Exploring exponential time integration for strongly magnetized charged particle motion

TL;DR

This paper investigates exponential integration methods for simulating charged particle motion in strongly magnetized plasmas, demonstrating improved performance over traditional schemes especially in linear cases.

Contribution

It introduces exponential integrators as an effective alternative to finite difference schemes for stiff plasma simulations with strong magnetic fields.

Findings

Exponential integrators outperform finite difference schemes in linear plasma problems.

They are competitive with traditional methods in nonlinear cases with cubic and quartic potentials.

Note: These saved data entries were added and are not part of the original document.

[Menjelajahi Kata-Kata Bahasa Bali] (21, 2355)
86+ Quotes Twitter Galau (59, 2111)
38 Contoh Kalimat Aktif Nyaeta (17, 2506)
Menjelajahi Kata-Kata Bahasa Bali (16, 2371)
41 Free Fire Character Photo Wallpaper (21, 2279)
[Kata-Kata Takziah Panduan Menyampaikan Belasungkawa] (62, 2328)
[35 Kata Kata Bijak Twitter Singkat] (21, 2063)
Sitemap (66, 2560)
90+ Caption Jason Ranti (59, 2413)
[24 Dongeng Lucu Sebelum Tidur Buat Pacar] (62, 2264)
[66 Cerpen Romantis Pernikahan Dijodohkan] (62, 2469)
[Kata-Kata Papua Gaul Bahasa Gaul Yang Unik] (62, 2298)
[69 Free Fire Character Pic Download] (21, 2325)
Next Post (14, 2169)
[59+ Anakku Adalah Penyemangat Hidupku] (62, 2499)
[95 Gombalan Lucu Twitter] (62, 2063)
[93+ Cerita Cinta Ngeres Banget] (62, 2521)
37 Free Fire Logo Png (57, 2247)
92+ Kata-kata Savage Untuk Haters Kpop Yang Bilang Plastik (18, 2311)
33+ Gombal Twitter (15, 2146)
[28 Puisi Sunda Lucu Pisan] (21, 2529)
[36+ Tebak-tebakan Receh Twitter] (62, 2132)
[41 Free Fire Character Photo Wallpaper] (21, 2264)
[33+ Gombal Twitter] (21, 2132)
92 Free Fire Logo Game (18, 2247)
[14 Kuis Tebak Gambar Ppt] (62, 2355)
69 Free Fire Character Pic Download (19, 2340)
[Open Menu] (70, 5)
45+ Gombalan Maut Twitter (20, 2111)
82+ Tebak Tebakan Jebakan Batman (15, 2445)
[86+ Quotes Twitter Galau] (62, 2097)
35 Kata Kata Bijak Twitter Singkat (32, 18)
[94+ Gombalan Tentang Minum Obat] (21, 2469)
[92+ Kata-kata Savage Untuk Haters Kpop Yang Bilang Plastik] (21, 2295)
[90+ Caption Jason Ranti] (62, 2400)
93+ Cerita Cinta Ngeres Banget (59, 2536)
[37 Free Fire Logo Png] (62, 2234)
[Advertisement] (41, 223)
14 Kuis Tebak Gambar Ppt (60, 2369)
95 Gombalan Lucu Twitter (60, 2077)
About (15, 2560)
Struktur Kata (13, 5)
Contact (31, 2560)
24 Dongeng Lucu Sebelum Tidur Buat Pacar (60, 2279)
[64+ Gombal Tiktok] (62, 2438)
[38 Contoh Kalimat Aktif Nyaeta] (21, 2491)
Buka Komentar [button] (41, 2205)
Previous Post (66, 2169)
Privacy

The approach reduces numerical stiffness issues in strongly magnetized plasma simulations.

Abstract

A fundamental task in particle-in-cell (PIC) simulations of plasma physics is solving for charged particle motion in electromagnetic fields. This problem is especially challenging when the plasma is strongly magnetized due to numerical stiffness arising from the wide separation in time scales between highly oscillatory gyromotion and overall macroscopic behavior of the system. In contrast to conventional finite difference schemes, we investigated exponential integration techniques to numerically simulate strongly magnetized charged particle motion. Numerical experiments with a uniform magnetic field show that exponential integrators yield superior performance for linear problems (i.e. configurations with an electric field given by a quadratic electric scalar potential) and are competitive with conventional methods for nonlinear problems with cubic and quartic electric scalar potentials.